═════ Provided data ═════

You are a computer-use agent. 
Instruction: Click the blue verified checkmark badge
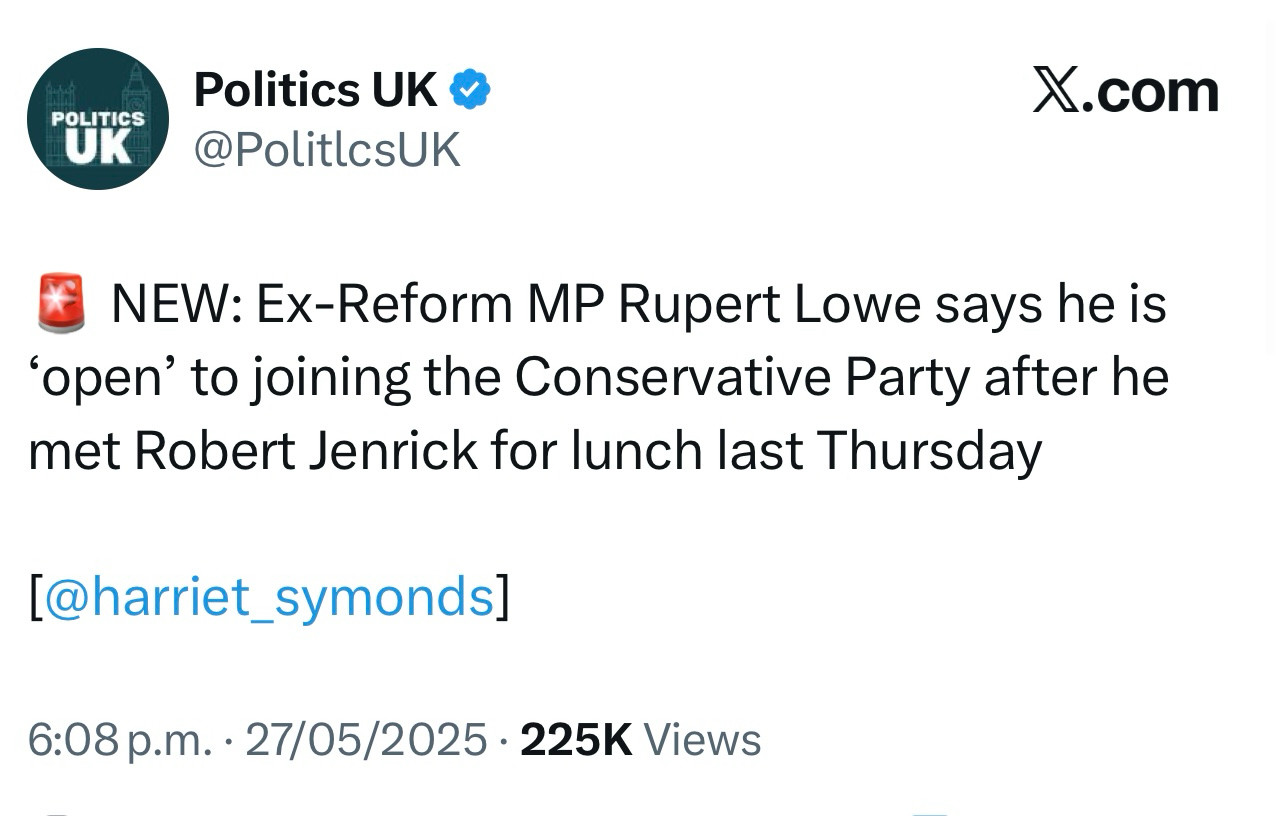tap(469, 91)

═════
═════ Provided data ═════

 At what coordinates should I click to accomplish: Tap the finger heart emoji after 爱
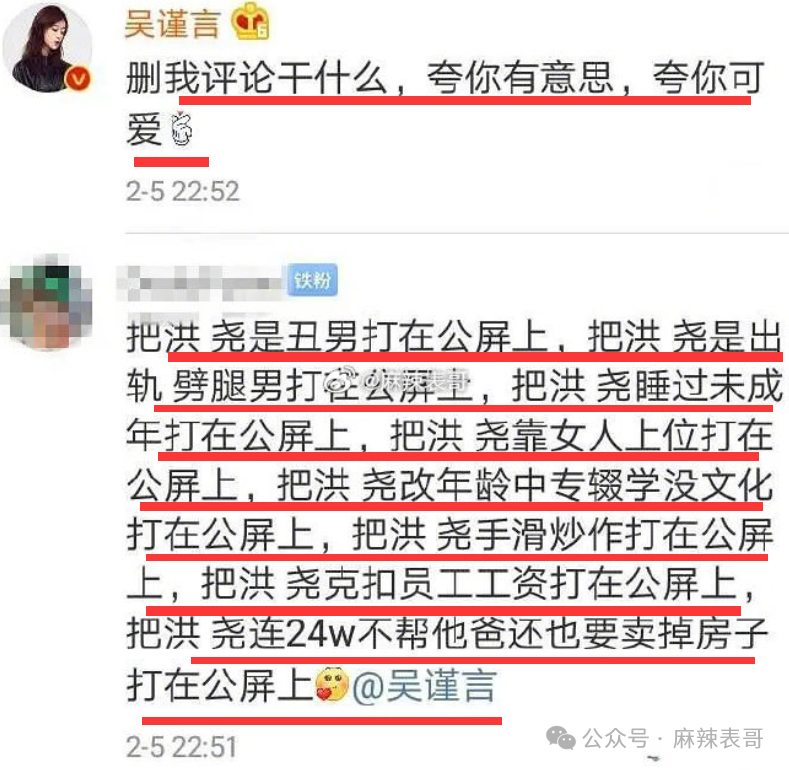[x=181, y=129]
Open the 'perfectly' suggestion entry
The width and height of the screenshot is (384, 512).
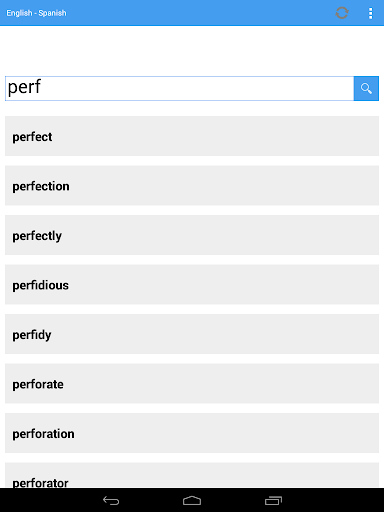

═════
═════ Provided data ═════

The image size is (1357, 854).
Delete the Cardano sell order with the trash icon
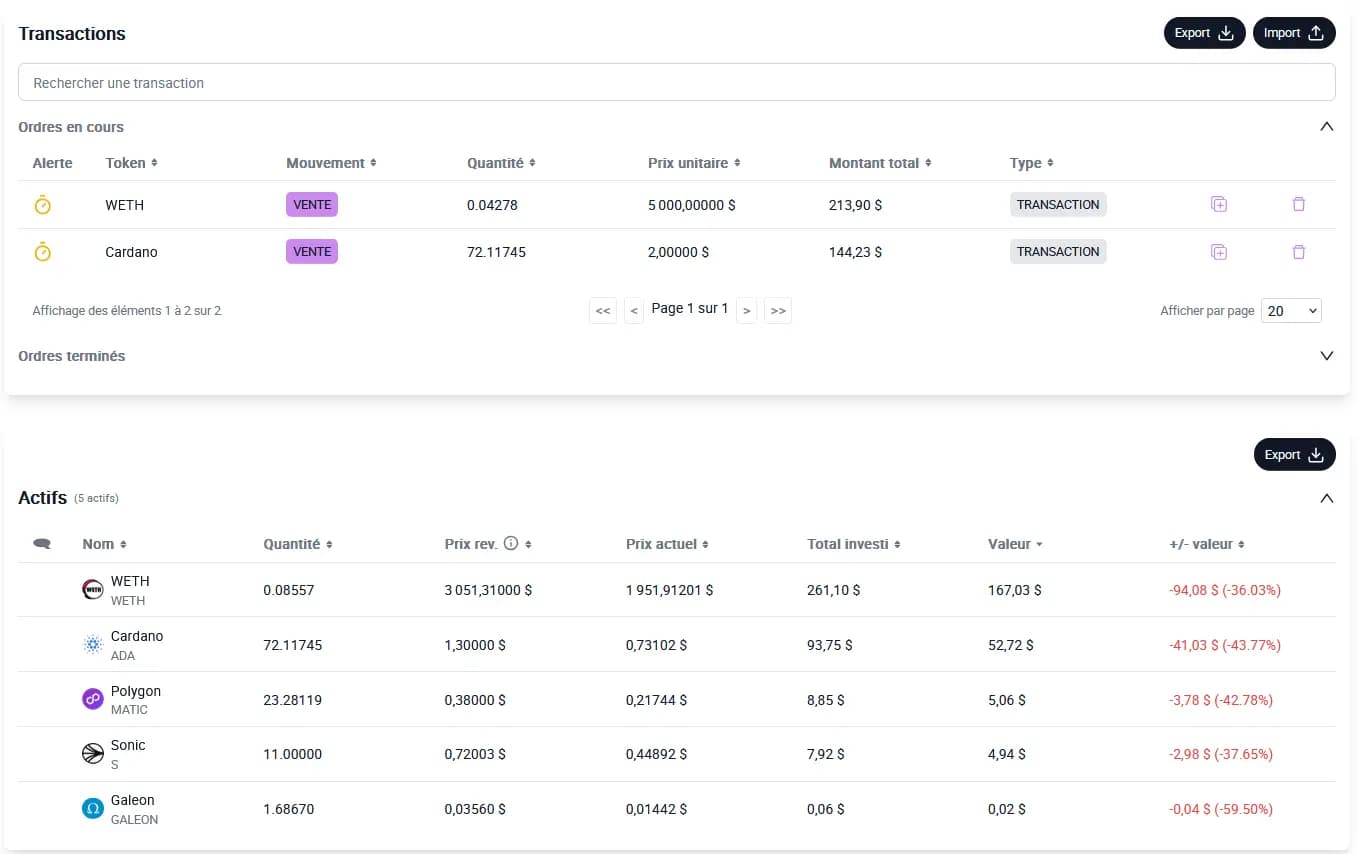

═════

The reply should hold the entries above from the line with "At what coordinates" to the line with "The width and", duplicated exactly, pictures excluded.

 At what coordinates should I click to accomplish: Tap the finger heart emoji after 爱
[x=181, y=129]
Open the 'perfectly' suggestion entry
The width and height of the screenshot is (384, 512).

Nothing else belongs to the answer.